A striking example of the use of contrast and paradox occurs in Bartholomew’s introduction to the properties of the earth in Book 14. Bartholomew starts by citing Isidore: the earth is situated in the middle of the heavens, equidistant from all furthest points, signifying both its unity and its variety.[52] He explains the names given in other times and places to earth: terra, humus, tellus, ops, arida, solum, signifying her attributes; in old time she was called ‘Ceres mother of gods’, and ‘Goddess Vesta’. He then describes a great seated female figure wearing a turreted crown, placed on a chariot, accompanied by submissive lions and cocks, holding in one hand a key, in the other a percussion instrument; the charioteers brandish naked swords.[53] Peter Dronke, in his chapter entitled “Bernard Silvestris, Natura, and personification” on the philosophy of the school of Chartres, notes that some scholars well into the thirteenth century did represent Earth and natura as a personified figure derived from the Roman goddess Terra or Tellus, a magna mater who nourishes and protects all.[54] This dramatic identification of the Christian ideal with the pagan image may therefore have been less surprising to medieval clerics than it is to us.

Bartholomew partly explains his inclusion of the pagan goddess among the properties of terra by saying that her attributes signify the seasonal round and the yearly rituals of ploughing and harvest ‘under the cover of stories’, sub integumentum fabularum.[55] Peter Dronke locates the device of integumentum fabulae within the twelfth-century School of Chartres and the philosophy of Bernard of Salisbury: through this device a legendary narrative can encase sub-textual meaning, which it is then up to the commentator to reveal.[56] In this instance the glossator is a ‘commentator’ who reveals a deeper meaning available to his contemporaries, lying beneath the description of the pagan earth-mother.
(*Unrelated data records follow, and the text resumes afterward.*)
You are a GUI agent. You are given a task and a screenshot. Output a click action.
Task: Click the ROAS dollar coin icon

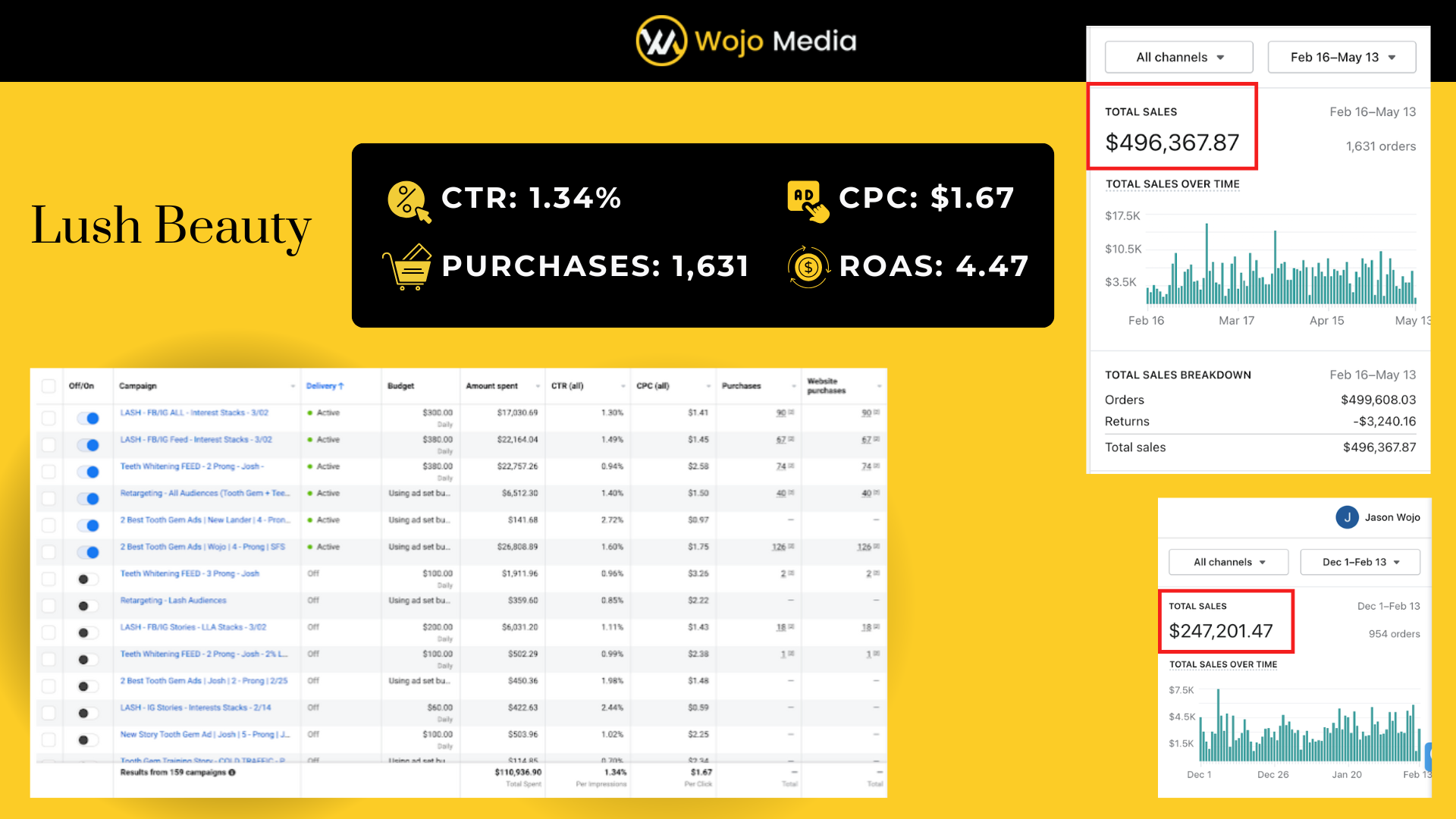pyautogui.click(x=808, y=267)
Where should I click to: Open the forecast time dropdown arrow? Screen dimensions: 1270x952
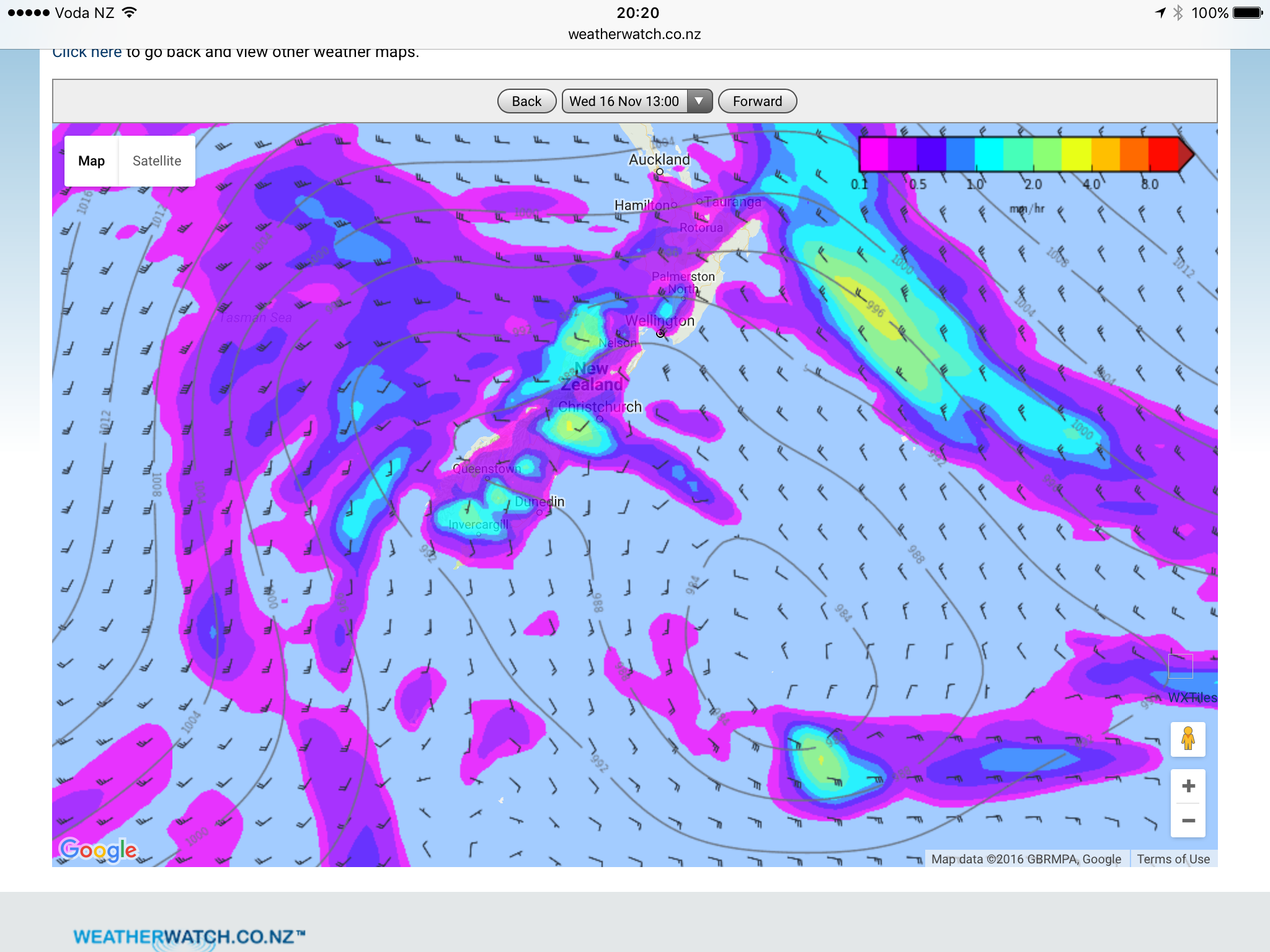699,101
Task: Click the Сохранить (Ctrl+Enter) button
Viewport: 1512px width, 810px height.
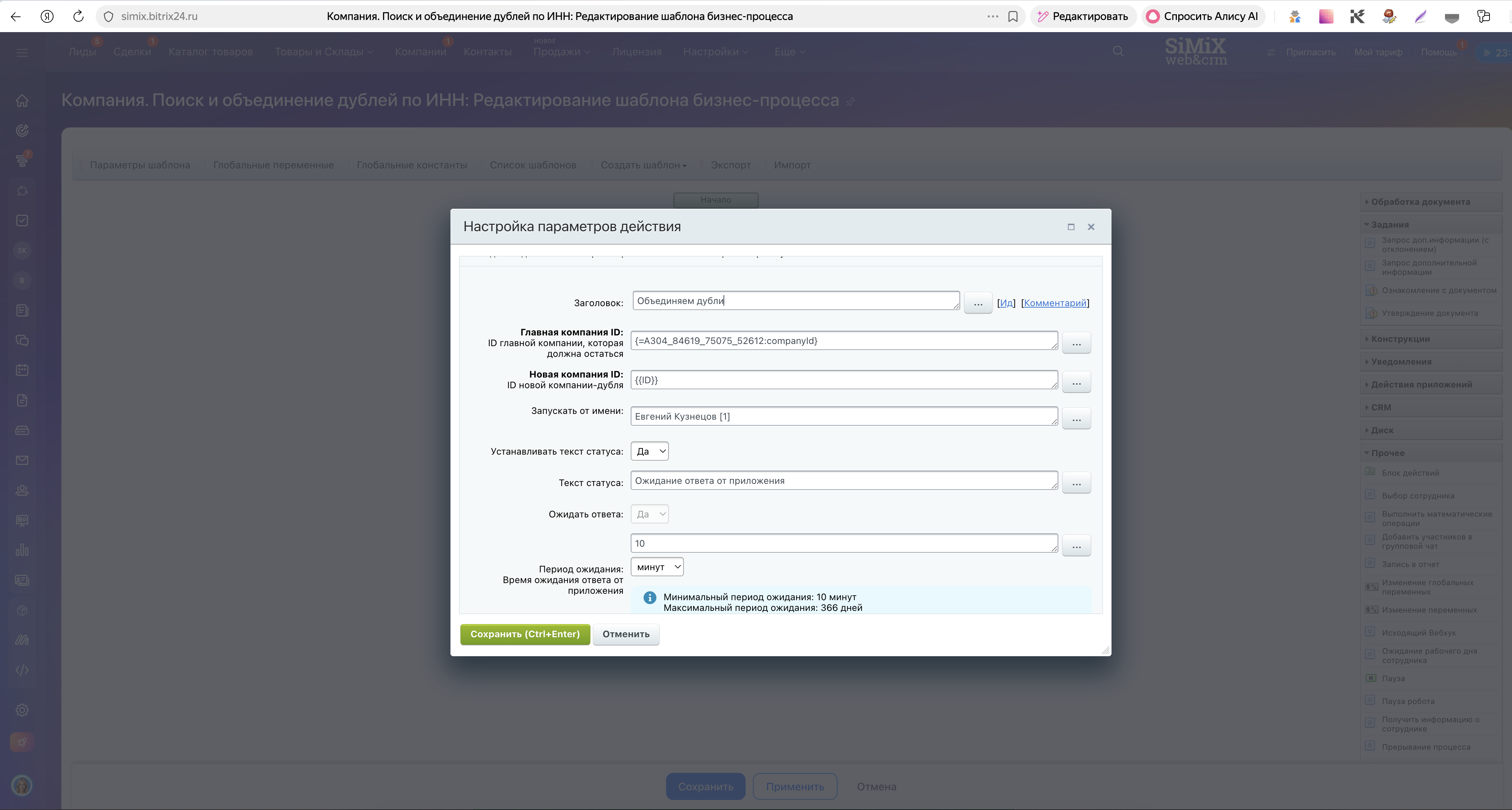Action: click(x=525, y=634)
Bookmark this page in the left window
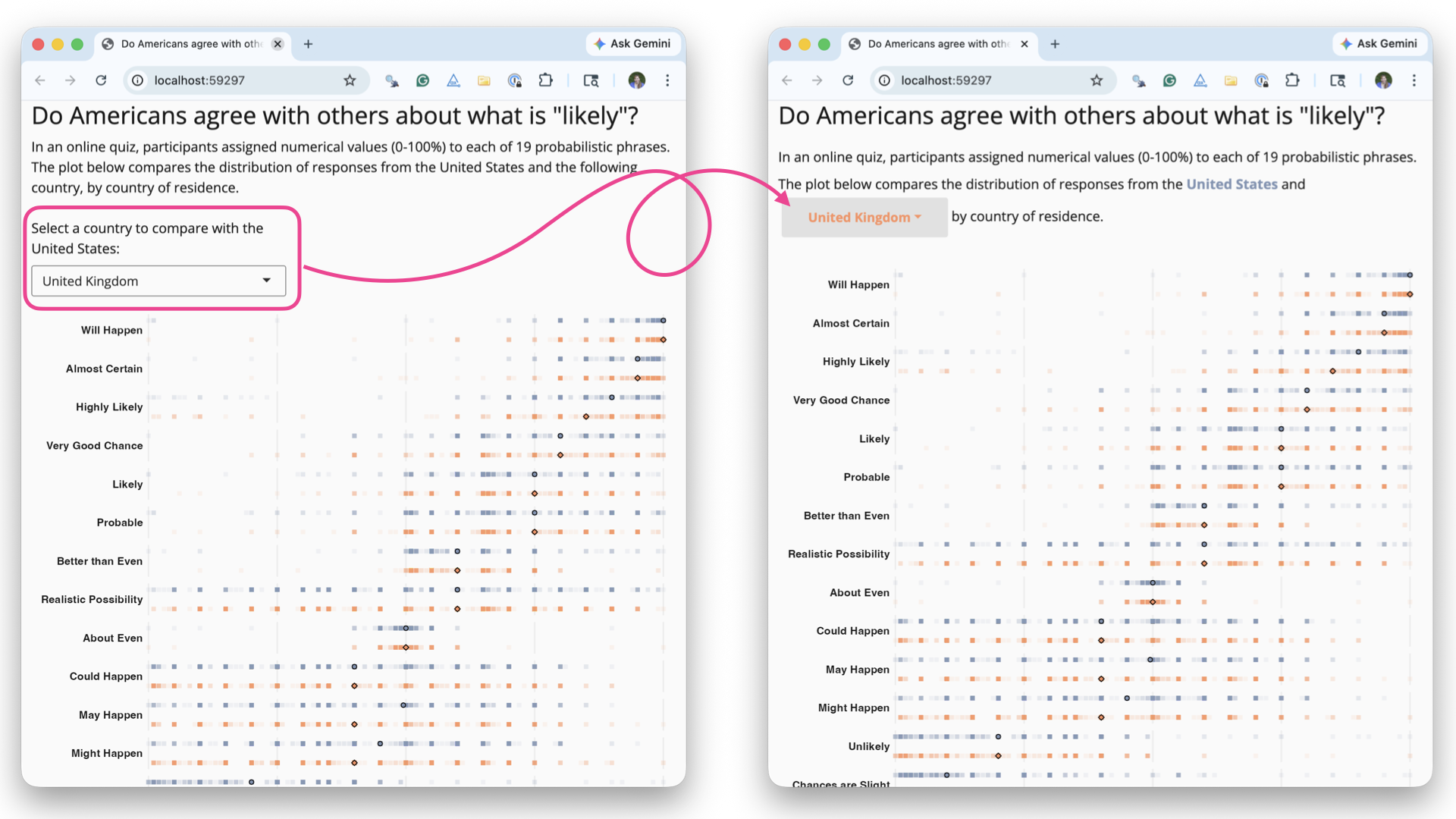 click(x=350, y=80)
The glosses point to the example of the Christian church and the Virgin Mary, to her faith and hope, her fullness of grace, her excellence, ripeness and stability; and to her total devotion to her Lord, in striking contrast to the personification of terra described in the column text.[57] The reader could draw both characters at once from the same page — the pagan story could be a paradoxical cover for, and vivid antithesis of, the image of the church (ecclesia) as bride and mother of Christ.[58] We might conclude then that this outwardly pagan and surprising passage in Book 14 could serve as a pause for reflection, not only upon the fertilising properties of religious life and the harvest of souls but also upon the virtues of Mary, her example to men and women, and her identification with the church as holy and fertile mother. At the same time, the chapter in Book 14 describing the fruitful properties of the earth prepares the way for Book 15 on the properties of places and peoples found upon its face — some still waiting to be sown with the word of God.